• _Data to use_
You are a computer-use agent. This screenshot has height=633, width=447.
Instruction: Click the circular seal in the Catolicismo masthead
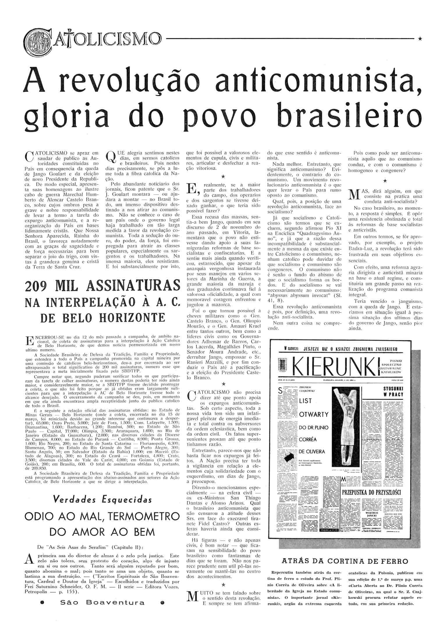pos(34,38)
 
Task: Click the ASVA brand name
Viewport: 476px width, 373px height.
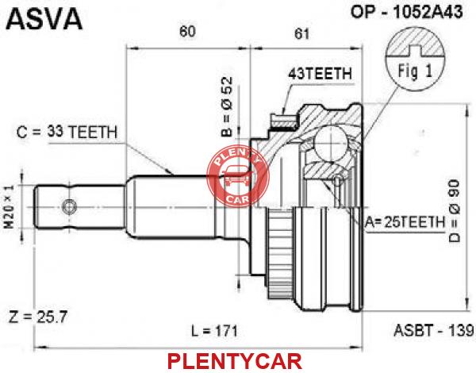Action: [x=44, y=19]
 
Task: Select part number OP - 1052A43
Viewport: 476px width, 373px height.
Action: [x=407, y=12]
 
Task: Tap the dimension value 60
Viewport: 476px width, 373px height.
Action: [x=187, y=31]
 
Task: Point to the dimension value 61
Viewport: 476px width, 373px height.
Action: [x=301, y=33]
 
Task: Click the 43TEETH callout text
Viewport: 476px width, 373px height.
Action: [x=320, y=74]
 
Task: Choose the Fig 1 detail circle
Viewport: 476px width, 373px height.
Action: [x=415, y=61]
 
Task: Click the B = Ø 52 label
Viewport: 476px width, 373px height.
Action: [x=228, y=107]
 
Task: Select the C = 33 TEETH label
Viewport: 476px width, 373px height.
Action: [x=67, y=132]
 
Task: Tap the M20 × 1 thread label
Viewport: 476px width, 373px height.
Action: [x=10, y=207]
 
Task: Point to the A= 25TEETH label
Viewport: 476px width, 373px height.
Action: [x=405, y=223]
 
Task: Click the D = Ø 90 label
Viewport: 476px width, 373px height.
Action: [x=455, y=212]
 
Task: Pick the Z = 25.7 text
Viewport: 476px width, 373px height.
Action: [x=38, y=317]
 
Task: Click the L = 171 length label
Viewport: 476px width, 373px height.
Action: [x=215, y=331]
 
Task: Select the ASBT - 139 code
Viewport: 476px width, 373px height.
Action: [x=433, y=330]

==

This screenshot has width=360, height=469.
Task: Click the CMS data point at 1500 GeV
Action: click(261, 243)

--

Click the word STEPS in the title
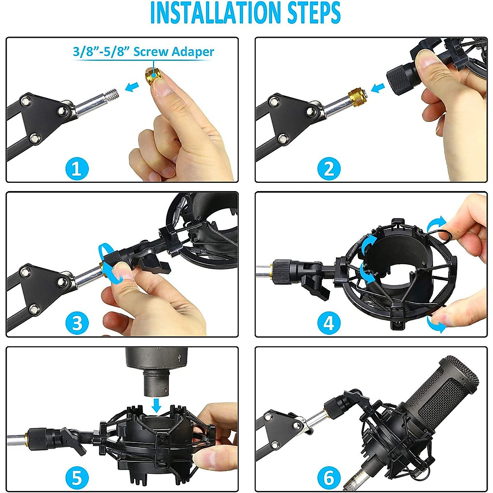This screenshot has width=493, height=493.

• _What to work on_
Reproduce the lines of the entries starting with the line that contains "Task: Click the 43TEETH callout text" and going on through the line that contains "Action: [x=455, y=212]", including both of those lines.

• _Written reply_
Task: Click the 43TEETH callout text
Viewport: 476px width, 373px height.
Action: [x=320, y=74]
 
Task: Choose the Fig 1 detail circle
Viewport: 476px width, 373px height.
Action: [x=415, y=61]
 
Task: Click the B = Ø 52 label
Viewport: 476px width, 373px height.
Action: [x=228, y=107]
 
Task: Select the C = 33 TEETH label
Viewport: 476px width, 373px height.
Action: [x=67, y=132]
 
Task: Tap the M20 × 1 thread label
Viewport: 476px width, 373px height.
Action: [x=10, y=207]
 
Task: Point to the A= 25TEETH label
Viewport: 476px width, 373px height.
Action: [x=405, y=223]
 
Task: Click the D = Ø 90 label
Viewport: 476px width, 373px height.
Action: [x=455, y=212]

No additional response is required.